** Material for this exercise follows **
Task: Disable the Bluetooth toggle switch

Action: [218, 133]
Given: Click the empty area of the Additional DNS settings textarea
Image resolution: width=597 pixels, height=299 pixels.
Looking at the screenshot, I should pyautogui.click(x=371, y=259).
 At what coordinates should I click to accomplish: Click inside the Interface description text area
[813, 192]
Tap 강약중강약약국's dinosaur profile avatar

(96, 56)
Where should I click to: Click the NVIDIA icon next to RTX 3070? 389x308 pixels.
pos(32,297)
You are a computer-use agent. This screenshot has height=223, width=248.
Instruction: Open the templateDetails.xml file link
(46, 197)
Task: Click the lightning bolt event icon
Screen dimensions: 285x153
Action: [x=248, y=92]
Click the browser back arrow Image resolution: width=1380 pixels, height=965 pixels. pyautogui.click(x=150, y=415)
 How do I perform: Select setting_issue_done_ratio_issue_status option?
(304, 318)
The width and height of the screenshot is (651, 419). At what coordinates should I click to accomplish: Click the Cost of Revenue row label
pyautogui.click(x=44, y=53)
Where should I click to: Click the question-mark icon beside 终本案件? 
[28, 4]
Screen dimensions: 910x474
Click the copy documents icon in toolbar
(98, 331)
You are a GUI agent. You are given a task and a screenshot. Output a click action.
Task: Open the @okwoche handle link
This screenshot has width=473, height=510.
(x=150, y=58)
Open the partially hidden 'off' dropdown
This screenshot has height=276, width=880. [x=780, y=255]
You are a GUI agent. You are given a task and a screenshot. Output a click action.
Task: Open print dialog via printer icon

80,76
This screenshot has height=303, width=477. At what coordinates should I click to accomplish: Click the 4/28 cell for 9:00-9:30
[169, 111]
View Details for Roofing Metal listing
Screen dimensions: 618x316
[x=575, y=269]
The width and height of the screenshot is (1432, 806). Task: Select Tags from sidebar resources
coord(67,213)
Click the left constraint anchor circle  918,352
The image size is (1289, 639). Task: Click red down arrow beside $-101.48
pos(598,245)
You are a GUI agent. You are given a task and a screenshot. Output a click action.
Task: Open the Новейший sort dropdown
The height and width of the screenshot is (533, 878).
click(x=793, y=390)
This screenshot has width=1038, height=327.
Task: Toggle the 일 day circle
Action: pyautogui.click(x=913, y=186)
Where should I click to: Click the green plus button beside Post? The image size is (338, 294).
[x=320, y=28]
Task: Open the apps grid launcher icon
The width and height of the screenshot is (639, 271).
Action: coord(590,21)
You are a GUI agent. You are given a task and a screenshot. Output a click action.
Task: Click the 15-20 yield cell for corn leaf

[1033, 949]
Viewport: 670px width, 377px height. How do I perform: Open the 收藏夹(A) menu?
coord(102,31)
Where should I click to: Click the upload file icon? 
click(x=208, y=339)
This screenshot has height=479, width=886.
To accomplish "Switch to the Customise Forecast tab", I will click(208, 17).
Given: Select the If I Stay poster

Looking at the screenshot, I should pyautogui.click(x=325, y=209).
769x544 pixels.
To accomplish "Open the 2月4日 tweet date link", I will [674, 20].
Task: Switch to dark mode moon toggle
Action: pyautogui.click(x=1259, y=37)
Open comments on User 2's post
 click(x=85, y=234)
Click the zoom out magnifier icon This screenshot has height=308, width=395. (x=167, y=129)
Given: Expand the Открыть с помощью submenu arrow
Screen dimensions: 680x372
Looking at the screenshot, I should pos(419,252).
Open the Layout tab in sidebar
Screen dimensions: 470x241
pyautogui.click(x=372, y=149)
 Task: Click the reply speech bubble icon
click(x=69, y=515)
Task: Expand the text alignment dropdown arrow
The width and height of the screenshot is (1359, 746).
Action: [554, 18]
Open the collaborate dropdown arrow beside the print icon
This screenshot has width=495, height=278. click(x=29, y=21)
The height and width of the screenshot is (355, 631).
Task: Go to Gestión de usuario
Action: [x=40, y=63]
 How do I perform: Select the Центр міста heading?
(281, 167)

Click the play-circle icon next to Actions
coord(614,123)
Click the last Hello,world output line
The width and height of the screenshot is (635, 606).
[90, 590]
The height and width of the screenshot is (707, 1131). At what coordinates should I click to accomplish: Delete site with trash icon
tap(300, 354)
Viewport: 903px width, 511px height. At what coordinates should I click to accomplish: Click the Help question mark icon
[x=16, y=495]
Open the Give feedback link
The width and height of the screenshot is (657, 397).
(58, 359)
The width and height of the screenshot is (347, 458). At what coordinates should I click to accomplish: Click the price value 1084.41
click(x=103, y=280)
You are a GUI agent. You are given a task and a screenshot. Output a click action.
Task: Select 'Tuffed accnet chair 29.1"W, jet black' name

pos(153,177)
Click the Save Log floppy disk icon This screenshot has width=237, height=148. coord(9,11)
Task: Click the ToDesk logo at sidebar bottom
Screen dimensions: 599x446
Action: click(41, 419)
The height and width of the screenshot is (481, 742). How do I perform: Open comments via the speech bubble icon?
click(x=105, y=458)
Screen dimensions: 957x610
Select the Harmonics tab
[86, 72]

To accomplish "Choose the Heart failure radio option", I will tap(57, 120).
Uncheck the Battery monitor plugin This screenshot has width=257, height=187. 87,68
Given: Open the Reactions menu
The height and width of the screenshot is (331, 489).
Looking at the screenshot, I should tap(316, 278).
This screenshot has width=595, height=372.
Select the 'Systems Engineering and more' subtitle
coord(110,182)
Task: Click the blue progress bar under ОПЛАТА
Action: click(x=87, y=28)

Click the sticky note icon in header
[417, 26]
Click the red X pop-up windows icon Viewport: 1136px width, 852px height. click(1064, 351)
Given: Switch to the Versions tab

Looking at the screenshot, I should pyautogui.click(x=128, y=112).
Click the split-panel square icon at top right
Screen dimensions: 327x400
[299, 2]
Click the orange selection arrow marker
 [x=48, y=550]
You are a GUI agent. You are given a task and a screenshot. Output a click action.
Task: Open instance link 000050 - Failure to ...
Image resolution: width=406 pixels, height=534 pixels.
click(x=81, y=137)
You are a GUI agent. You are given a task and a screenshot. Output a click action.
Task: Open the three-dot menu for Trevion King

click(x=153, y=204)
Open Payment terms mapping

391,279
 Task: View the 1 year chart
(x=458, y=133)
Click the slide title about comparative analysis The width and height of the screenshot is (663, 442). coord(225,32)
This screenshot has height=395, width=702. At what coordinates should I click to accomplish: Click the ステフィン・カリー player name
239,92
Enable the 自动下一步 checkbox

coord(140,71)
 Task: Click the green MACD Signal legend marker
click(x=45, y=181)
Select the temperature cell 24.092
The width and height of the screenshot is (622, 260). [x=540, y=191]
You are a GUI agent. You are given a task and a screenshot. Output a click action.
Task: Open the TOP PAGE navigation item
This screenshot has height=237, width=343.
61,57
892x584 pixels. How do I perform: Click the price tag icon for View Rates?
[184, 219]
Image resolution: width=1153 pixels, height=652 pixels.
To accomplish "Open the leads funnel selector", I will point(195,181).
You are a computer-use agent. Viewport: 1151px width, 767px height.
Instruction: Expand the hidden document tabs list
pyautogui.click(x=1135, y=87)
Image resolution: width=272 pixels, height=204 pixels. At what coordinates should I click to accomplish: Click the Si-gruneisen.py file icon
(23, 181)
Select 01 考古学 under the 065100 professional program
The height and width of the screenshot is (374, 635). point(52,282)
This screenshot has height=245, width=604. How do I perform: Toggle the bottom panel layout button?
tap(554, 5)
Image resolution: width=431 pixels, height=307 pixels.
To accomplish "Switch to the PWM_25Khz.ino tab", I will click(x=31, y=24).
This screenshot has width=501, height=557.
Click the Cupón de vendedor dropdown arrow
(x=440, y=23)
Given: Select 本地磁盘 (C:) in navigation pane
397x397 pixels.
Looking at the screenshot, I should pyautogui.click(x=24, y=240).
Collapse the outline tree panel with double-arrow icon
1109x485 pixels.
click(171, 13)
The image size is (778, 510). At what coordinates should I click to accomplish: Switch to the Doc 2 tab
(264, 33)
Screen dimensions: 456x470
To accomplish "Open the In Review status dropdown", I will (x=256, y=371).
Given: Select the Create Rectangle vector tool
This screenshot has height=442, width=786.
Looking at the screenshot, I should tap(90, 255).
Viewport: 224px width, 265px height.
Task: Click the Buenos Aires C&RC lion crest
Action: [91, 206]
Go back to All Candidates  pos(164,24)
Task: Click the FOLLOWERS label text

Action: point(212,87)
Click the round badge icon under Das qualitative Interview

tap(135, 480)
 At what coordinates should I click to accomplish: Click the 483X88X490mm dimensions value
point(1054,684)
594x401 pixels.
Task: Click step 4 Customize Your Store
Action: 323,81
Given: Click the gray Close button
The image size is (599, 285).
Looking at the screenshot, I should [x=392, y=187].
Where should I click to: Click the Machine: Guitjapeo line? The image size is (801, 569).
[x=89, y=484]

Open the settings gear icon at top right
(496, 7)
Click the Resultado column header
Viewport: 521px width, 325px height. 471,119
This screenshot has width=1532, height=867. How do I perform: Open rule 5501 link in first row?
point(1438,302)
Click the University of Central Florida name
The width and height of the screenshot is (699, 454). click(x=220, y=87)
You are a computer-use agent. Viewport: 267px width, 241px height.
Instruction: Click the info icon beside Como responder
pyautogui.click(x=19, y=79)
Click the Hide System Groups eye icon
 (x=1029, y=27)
** End of Material for this exercise **
Task directions
The expected response is the material above given again line by line, from its first line to the line holding "Task: Click the lightning bolt event icon", inclusive.

Solution to this exercise
Task: Disable the Bluetooth toggle switch

Action: [218, 133]
Given: Click the empty area of the Additional DNS settings textarea
Image resolution: width=597 pixels, height=299 pixels.
Looking at the screenshot, I should pyautogui.click(x=371, y=259).
 At what coordinates should I click to accomplish: Click inside the Interface description text area
[813, 192]
Tap 강약중강약약국's dinosaur profile avatar

(96, 56)
Where should I click to: Click the NVIDIA icon next to RTX 3070? 389x308 pixels.
pos(32,297)
You are a computer-use agent. This screenshot has height=223, width=248.
Instruction: Open the templateDetails.xml file link
(46, 197)
Task: Click the lightning bolt event icon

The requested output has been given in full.